The Door in the Wall, by Marguerite de Angeli, was published in 1949 and received the Newbery Medal for excellence in American children’s literature in 1950. It is a book I remember reading and loving when I was ten or eleven. And as a school teacher, I used it for a novel study when I taught my 6th Grade unit on the Middle Ages. It’s a wonderful story and teaching tool for that period of history, and for that age group.
The story takes place in the 14th century, and Robin, who comes from a noble family, is expected to become a knight.
Ever since he could remember, Robin had been told what was expected of him as son of his father. Like other sons of noble family, he would be sent away from his mother and father to live in the household of another knight, where he would learn all the ways of knighthood. He would learn how to be of service to his liege lord, how to be courteous and gentle, and, at the same time, strong of heart.
Robin’s father was away fighting in a war, and his mother was called to serve as a Lady-in-Waiting to the queen, so Robin was supposed to start his long training for knighthood. However, before he could leave home, he and the servants that were caring for him while his parents were gone became ill. Most of the servants died, and Robin was left alone, ill and forgotten. A kindly monk, Brother Luke, heard that a child was left alone and came to help him. He nursed him until he was well, but the illness left Robin extremely weak and without the use of his legs. The story of his recovery and of how he overcame his limitations both physically and emotionally is what makes this book a wonderful read.
Brother Luke was a kind and gentle teacher and caretaker. He and the other monks took Robin underwing, and taught him to read and to do many things for himself.
“Always remember that,” said the friar. “Thou hast only to follow the wall far enough and there will be a door in it.” “I will remember,” Robin promised, but he wasn’t sure that he knew what Brother Luke meant to say.
“Whether thou’lt walk soon I know not. This I know. We must teach thy hands to be skillful in many ways, and we must teach thy mind to go about whether thy legs will carry thee or no.
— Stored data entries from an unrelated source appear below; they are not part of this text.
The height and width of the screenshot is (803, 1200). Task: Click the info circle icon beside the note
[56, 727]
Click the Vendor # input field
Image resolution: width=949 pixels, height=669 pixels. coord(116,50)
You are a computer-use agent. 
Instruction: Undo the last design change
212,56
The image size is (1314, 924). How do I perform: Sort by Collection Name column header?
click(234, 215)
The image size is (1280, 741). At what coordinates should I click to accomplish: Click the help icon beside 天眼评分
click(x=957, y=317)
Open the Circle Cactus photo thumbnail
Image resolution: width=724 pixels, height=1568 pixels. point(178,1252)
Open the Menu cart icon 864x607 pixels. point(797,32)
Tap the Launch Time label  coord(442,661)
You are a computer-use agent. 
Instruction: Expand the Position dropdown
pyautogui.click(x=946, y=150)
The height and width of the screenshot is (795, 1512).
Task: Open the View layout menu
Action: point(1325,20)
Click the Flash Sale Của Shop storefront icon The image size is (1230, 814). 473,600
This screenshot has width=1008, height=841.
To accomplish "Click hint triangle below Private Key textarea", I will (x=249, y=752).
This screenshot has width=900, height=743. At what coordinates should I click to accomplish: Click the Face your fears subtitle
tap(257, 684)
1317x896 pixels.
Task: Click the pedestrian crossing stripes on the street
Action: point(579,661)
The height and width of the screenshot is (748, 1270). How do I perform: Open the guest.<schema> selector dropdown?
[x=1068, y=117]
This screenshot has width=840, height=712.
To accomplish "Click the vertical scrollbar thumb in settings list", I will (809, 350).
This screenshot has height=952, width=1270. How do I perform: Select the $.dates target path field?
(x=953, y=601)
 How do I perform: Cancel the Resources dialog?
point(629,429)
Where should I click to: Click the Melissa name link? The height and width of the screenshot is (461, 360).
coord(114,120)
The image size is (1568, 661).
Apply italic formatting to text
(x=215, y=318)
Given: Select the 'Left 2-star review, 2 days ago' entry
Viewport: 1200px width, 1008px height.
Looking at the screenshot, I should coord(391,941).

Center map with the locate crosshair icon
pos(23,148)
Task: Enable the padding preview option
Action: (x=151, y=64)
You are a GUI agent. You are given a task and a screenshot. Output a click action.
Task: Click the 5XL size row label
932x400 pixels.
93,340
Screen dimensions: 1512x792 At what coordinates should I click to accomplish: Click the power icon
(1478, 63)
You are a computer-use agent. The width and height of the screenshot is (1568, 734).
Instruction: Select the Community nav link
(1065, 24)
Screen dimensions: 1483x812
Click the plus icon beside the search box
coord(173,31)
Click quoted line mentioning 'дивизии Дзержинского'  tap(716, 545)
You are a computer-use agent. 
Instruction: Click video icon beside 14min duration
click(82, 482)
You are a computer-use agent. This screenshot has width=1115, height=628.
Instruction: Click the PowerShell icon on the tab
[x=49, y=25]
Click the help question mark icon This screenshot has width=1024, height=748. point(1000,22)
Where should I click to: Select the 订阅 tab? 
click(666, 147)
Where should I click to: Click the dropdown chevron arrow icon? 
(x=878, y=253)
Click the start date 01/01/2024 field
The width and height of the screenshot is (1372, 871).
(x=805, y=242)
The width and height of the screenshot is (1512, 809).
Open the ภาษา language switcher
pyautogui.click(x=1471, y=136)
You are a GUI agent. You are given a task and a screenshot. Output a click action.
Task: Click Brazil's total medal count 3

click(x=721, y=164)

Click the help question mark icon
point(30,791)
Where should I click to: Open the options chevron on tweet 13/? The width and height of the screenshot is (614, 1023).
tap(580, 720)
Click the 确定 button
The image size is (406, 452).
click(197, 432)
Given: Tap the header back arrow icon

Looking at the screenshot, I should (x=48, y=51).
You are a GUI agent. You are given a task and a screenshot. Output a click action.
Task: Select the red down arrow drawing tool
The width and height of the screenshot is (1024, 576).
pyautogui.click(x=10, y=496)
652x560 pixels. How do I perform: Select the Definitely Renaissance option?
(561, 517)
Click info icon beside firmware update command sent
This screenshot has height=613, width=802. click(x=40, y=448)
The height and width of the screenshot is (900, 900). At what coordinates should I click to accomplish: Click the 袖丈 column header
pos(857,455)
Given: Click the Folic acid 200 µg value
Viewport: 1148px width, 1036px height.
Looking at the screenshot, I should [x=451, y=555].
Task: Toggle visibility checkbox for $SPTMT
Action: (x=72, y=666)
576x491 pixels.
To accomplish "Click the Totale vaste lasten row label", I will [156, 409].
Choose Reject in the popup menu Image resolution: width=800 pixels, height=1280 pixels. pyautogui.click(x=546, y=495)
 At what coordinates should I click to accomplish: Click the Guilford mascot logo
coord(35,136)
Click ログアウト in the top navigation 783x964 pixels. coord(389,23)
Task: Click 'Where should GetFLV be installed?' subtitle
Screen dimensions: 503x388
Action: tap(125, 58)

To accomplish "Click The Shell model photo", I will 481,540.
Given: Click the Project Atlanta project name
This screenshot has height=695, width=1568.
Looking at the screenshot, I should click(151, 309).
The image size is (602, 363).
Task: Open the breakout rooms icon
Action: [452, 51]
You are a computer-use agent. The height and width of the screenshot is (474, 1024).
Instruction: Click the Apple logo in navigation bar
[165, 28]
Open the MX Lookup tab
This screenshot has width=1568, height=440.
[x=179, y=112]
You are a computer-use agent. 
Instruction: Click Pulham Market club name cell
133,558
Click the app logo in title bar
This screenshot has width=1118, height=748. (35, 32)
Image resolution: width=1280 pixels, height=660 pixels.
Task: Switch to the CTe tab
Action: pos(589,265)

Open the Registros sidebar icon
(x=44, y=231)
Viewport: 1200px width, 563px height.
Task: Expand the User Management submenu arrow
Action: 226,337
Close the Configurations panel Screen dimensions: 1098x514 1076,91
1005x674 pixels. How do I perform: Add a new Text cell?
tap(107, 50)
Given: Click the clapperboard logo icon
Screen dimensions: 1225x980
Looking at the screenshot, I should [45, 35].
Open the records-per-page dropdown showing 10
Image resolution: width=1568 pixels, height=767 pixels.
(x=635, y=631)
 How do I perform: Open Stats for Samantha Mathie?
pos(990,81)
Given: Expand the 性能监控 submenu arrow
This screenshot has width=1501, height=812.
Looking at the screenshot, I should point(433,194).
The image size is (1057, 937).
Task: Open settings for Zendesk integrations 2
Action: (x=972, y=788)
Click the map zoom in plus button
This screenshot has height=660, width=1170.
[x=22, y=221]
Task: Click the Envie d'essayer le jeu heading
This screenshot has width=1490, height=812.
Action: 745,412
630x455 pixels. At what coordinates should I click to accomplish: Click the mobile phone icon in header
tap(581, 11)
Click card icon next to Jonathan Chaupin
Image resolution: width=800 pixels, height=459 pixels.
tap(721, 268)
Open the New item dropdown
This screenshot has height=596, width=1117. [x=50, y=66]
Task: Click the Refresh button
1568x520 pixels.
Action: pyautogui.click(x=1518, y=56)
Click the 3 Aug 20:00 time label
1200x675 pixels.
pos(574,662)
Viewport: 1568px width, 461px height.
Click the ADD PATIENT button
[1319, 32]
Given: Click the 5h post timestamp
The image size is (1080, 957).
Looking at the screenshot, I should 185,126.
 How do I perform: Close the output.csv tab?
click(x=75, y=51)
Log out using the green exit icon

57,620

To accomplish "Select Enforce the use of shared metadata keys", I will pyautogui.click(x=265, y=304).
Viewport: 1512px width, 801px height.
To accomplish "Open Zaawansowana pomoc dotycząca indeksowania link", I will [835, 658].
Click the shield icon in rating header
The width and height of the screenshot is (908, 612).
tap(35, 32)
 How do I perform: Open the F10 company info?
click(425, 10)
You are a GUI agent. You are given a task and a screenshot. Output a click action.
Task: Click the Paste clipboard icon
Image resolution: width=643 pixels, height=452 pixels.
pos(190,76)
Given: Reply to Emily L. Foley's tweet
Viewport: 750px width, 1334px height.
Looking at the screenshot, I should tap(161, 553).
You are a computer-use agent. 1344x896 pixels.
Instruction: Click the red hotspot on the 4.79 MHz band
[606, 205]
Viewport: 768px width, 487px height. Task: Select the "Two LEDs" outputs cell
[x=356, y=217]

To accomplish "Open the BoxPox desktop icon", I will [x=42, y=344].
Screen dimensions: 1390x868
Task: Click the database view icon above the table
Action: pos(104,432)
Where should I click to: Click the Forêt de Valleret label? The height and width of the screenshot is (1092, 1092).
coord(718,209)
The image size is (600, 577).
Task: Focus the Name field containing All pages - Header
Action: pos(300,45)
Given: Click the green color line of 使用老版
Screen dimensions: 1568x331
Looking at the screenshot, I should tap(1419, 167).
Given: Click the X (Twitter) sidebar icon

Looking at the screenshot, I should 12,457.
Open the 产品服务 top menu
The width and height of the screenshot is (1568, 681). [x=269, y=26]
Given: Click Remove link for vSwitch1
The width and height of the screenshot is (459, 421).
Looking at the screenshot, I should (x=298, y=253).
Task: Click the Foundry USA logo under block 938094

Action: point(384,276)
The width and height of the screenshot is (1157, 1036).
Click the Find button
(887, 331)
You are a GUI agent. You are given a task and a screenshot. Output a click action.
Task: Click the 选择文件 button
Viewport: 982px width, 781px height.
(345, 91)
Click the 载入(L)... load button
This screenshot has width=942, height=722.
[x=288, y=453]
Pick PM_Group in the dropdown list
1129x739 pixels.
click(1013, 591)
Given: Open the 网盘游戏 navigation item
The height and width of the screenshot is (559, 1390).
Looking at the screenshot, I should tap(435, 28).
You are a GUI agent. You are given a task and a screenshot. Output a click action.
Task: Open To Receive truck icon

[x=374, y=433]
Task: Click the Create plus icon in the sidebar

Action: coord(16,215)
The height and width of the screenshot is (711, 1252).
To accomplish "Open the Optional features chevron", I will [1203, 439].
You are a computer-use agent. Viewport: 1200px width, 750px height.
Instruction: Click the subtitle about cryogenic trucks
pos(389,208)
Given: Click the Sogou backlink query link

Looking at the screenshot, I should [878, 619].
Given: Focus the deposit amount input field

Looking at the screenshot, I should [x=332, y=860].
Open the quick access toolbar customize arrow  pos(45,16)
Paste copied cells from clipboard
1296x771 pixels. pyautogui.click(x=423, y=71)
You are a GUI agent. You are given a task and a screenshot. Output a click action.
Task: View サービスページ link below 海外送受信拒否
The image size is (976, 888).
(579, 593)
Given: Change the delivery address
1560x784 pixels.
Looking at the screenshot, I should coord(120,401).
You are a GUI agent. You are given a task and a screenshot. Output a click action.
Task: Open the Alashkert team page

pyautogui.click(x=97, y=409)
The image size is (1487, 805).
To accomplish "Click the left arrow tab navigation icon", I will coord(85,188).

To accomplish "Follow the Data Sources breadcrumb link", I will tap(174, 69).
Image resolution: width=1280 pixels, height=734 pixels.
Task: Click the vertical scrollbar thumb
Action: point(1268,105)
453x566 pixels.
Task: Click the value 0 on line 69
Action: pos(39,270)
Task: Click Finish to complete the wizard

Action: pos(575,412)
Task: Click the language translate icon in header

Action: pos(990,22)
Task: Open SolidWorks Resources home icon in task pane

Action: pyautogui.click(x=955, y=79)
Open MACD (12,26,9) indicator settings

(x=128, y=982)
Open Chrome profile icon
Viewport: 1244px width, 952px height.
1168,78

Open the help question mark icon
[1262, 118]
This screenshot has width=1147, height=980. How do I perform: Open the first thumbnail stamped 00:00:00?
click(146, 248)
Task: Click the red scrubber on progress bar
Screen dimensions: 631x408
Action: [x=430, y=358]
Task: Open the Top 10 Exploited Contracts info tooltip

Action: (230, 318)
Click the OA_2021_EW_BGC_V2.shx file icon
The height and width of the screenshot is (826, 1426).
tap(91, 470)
For reading is another door in the wall, dost understand, my son?”
The language of the book is challenging for young readers, but the story is compelling and captures the reader. The history and culture of that period of time are masterfully presented and it’s a wonderful immersion into Medieval daily life.
But my favorite thing about the book is that it focuses on what is really meaningful in life, then and now. It’s a story about overcoming adversity and learning to understand and accept one’s own strengths and weaknesses. It shows the importance of doing one’s best and being open to opportunities that help you find an enjoyable and meaningful way to give back to the community. And it’s a story of a boy learning how to embrace life, despite the difficulties he faces daily. It’s a story full of wisdom, and our classroom discussions about the ideas in the book were wonderful.
None of us is perfect. It is better to have crooked legs than a crooked spirit. We can only do the best we can with what we have. That, after all, is the measure of success: what we do with what we have.
A wonderful read and highly recommended!
This book was on my list of 50-books-to-read-in-five years for The Classics Club. It was also on my list of Birth Year Reading, a personal challenge.